In a case referred from the Belgian courts concerning the company G4S, the court ruled against a Muslim employee, Samira Achbita, who had challenged her dismissal for wearing an Islamic headscarf while employed as a receptionist, after the company had adopted a rule prohibiting employees from wearing any visible signs of their political, philosophical or religious beliefs and/or from engaging in any observance of such beliefs.
However, the court, which also provided guidance for national courts on when a rule might be found to constitute indirect discrimination, also held in a separate French case that in the absence of such a rule, the willingness of an employer to take account of the wishes of a customer no longer to have the employer’s services provided by a worker wearing an Islamic headscarf, could not be considered an occupational requirement that could rule out discrimination.
In Ms Achbita's case there had initially been an "unwritten rule" against such dress because the visible wearing of political, philosophical or religious signs was contrary to the position of neutrality G4S adopted in its contacts with its customers. When Ms Achbita insisted on wearing her headscarf, a formal rule was adopted; Ms Achbita was dismissed the day before it came into force because of her continuing insistence on wearing the Islamic headscarf at work.

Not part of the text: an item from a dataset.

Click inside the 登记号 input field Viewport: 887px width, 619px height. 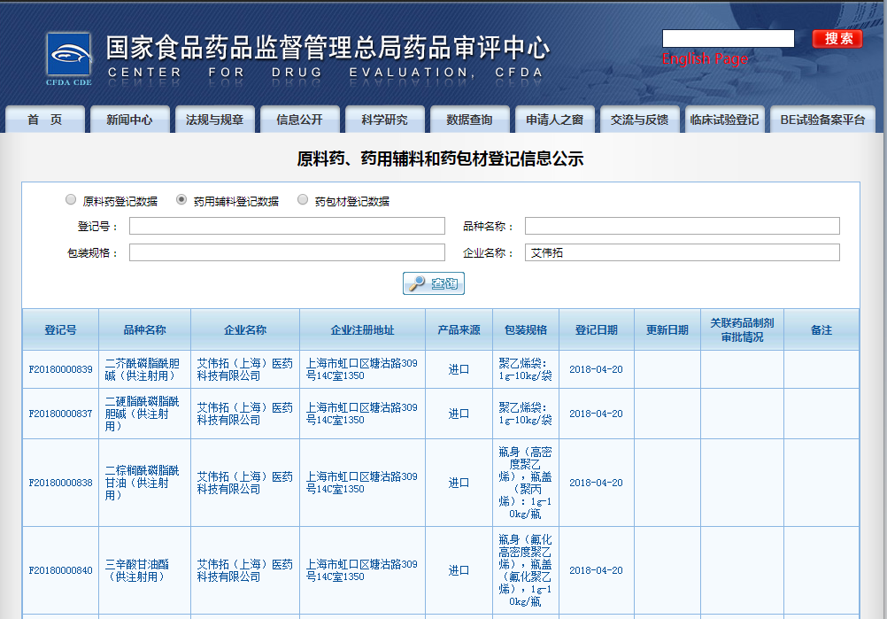(288, 226)
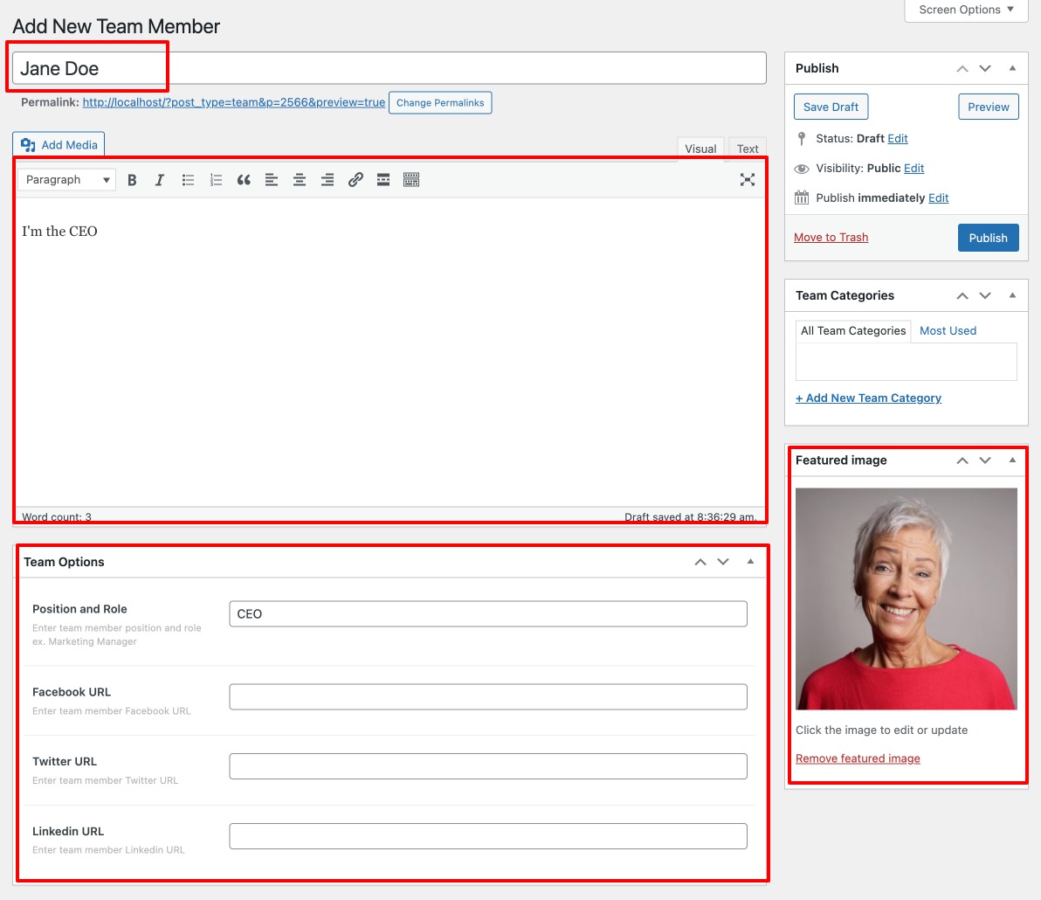
Task: Insert a bulleted list
Action: 188,180
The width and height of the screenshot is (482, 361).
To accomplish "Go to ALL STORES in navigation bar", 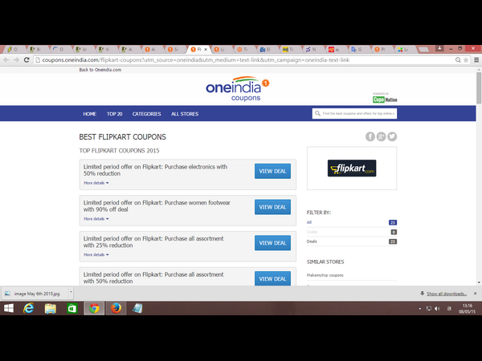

In its judgment, the court stated that although "religion" was not defined in the Equal Treatment Directive under which the case was brought, having regard to the European Convention on Human Rights and the Charter of Fundamental Rights of the EU, the concept had to be interpreted as covering both the fact of having religious belief and the freedom of persons to manifest that belief in public.
It found that G4S’s internal rule referred to any manifestation of political, philosophical or religious beliefs without distinction. The rule thus treated all employees in the same way; it did not appear that the rule was applied differently to Ms Achbita as compared to other G4S employees, and it did not therefore introduce a difference of treatment that was directly based on religion or belief, for the purposes of the directive.
However a national court might conclude that such a rule introduced a difference of treatment that was indirectly based on religion or belief, should it be established that the apparently neutral obligation in fact resulted in persons adhering to a particular religion or belief being put at a particular disadvantage.
This would not be the case if it was justified by a legitimate aim and if the means of achieving that aim were appropriate and necessary.
Furrther by way of guidance, the court stated that an employer’s desire to project an image of neutrality towards both its public and private sector customers was legitimate, notably where the only workers involved were those who come into contact with customers. That desire related to the freedom to conduct a business, which was recognised in the Charter.
A ban on visible wearing of signs of beliefs was appropriate for the purpose of ensuring that a policy of neutrality was properly applied, provided that policy was genuinely pursued in a consistent and systematic manner, which was for the national court to ascertain.
In this instance, it was also necessary to ascertain whether the prohibition covered only G4S workers who interacted with customers. If that was the case, the prohibition had to be considered strictly necessary for the purpose of achieving the aim pursued.
It should also be ascertained whether, taking into account business constraints, it would have been possible for G4S to offer Ms Achbita a post not involving any visual contact with those customers, instead of dismissing her.
Click here to view the Achbita judgment.
In the French case, which concerned the dismissal of Asma Bougnaoui by her employer Micropole following a complaint by a customer to whom she had been assigned, the court said that it was for the French court to ascertain whether the dismissal was based on non-compliance with an internal rule prohibiting the visible wearing of signs of political, philosophical or religious beliefs. If so, it was for that court to determine whether the conditions set out in the judgment in G4S were satisfied.
If the dismissal was not based on the existence of such an internal rule, it would be necessary to determine whether the willingness of an employer to take account of a customer’s wish no longer to have the employer’s services provided by a worker who wore an Islamic headscarf was justified for the purposes of article 4(1) of the directive, which covers genuine and determining occupational requirements, provided that the objective is legitimate and the requirement is proportionate.
However the court pointed out that it is only in very limited circumstances that a characteristic related, in particular, to religion may constitute a genuine and determining occupational requirement. It did not cover subjective considerations, such as the employer’s willingness to take account of the particular wishes of the customer.